● **DOCUMENT EXTRACT**:
Carol Summers Biography

Carol Summers




Carol Summers was born on 26 December 1925 in Kingston New York, a small town near Woodstock where Summers was raised. His parents were both artists who had met in art school in St. Louis. During the Great Depression, when Carol was growing up, his father supported the family as a medical illustrator until he could return to painting. His mother was a watercolorist and also quite knowledgeable about the different kinds of papers used for various kinds of painting. Many years later, Summers would paint or print on thinly textured paper originally collected by his mother.

From 1948 to 1951, Carol Summers trained in the classical fine and studio arts at Bard College and at the Art Students League of New York. He studied painting with Steven Hirsh and printmaking with Louis Schanker.

In 1954, Summers received a grant from the Italian government to study for a year in Italy. Woodcuts completed soon after his arrival there were almost all editions of only 8 to 25 prints, small in size, architectural in content and black and white in color. 

Around this same time, along with fellow artist Leonard Baskin, Summers pioneered what is now referred to as the “monumental” woodcut. This term was coined in the early 1960s to denote woodcuts that were dramatically bigger than those previously created in earlier years, ones that were limited in size mostly by the size of small hand presses. Summers ultimately refined a relief printmaking process, which would eventually be called the “Carol Summers Method” or the “ Carol Summers Technique.”

Summers creates his woodcuts by hand, usually from one or more blocks of quarter-inch pine, using oil-based printing inks and porous mulberry papers.  His woodcuts reveal a sensitivity to wood, especially its absorptive qualities and the subtleties of the grain. In several of his woodcuts throughout his career he has used the undulating, grainy patterns of a large wood plank to portray a flowing river or tumbling waterfall. 

In the majority of his woodcuts, Summers makes the blocks slightly larger than the paper so the image and color will bleed off the edge. Before printing, he centers a dry sheet of paper over the top of the cut wood block or blocks, securing it with giant clips. Then he rolls the ink directly on the front of the sheet of paper and pressing down onto the dry wood block or reassembled group of blocks.

Summers is technically very proficient; the inks are thoroughly saturated onto the surface of the paper but they do not run into each other. Summers refers to his own printing technique as “rubbing.” In traditional woodcut printing, including the Japanese method, the ink is applied directly onto the block. However, by following his own method, Summers has avoided the mirror-reversed image of a conventional print and it has given him the control over the precise amount of ink that he wants on the paper.

After the ink is applied to the front of the paper, Summers sprays it with mineral spirits, which act as a thinning agent. The absorptive fibers of the paper draw the thinned ink away from the surface softening the shapes and diffusing and muting the colors. This produces a unique glow that is a hallmark of the Summers printmaking technique. By the 1960s, Summers had developed a personal way of coloring and printing and was not afraid of hard work, doing the cutting, inking and pulling himself.

Carol Summers died at home in Santa Cruz, California on 27 October 2016.

● **TASK PROMPT**:
Answer these questions from the Carol Summers biography:
(a) In what town and on what date was Summers born?
(b) With whom did he study printmaking?
(c) What does he spray on the paper after applying the ink?
The records are separate material, unconnected to the Carol Summers biography.

● **EXTRACTED ENTRIES**:
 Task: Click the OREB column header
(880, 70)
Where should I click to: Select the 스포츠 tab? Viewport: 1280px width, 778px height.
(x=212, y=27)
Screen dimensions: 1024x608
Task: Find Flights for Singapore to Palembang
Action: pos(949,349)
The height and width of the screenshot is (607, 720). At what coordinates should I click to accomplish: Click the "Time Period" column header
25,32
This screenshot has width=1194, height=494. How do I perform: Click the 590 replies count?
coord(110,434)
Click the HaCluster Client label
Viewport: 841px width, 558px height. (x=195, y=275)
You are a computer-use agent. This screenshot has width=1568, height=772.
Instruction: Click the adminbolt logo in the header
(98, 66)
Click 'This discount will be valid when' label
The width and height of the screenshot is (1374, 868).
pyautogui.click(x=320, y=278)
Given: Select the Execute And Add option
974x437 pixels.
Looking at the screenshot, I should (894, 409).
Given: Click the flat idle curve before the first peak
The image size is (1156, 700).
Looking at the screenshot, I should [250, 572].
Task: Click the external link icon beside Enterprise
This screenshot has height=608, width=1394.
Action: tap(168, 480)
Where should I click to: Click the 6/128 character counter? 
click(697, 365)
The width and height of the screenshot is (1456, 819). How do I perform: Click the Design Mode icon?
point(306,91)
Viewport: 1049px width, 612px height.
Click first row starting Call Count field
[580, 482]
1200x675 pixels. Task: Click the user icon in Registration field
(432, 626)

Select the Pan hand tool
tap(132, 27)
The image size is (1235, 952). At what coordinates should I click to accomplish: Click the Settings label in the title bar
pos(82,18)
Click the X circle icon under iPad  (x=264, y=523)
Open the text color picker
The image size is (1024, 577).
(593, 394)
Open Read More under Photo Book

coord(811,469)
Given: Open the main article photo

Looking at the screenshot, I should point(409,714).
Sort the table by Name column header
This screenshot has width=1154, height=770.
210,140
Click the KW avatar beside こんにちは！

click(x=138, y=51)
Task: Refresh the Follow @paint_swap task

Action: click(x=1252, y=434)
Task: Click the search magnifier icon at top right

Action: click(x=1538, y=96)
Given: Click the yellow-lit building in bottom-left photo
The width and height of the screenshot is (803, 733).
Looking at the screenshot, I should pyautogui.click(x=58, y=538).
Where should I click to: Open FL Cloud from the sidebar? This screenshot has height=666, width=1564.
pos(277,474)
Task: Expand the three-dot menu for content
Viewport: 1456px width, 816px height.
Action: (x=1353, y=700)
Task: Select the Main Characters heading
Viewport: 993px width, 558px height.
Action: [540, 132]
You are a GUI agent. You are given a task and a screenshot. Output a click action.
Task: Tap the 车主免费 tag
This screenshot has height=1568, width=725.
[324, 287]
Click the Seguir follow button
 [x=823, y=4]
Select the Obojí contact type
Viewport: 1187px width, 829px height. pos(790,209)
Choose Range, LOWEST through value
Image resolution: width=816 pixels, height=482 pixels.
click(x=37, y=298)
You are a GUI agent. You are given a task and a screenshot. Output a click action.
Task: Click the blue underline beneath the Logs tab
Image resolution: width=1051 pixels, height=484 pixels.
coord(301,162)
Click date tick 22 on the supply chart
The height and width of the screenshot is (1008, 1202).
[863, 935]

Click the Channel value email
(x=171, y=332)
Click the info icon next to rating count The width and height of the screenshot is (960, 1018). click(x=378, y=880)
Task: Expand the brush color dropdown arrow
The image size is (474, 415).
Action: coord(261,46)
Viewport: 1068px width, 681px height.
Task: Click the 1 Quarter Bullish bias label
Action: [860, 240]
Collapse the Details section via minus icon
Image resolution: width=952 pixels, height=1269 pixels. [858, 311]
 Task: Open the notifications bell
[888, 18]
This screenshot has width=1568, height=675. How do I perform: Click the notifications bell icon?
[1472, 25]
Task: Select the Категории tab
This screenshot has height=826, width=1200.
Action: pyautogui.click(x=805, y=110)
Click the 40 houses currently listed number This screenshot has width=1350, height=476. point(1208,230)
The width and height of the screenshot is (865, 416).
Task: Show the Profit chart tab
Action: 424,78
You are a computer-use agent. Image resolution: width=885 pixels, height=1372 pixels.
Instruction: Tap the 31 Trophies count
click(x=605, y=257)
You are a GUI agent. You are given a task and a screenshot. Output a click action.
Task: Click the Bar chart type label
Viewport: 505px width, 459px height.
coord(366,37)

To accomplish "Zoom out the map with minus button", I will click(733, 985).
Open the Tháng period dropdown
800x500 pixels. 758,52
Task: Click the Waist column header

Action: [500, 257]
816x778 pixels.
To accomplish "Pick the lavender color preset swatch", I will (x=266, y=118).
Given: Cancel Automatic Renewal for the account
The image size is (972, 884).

● **RESPONSE FOR THIS EXERCISE**:
(a) Kingston, New York, on 26 December 1925.
(b) Louis Schanker.
(c) Mineral spirits.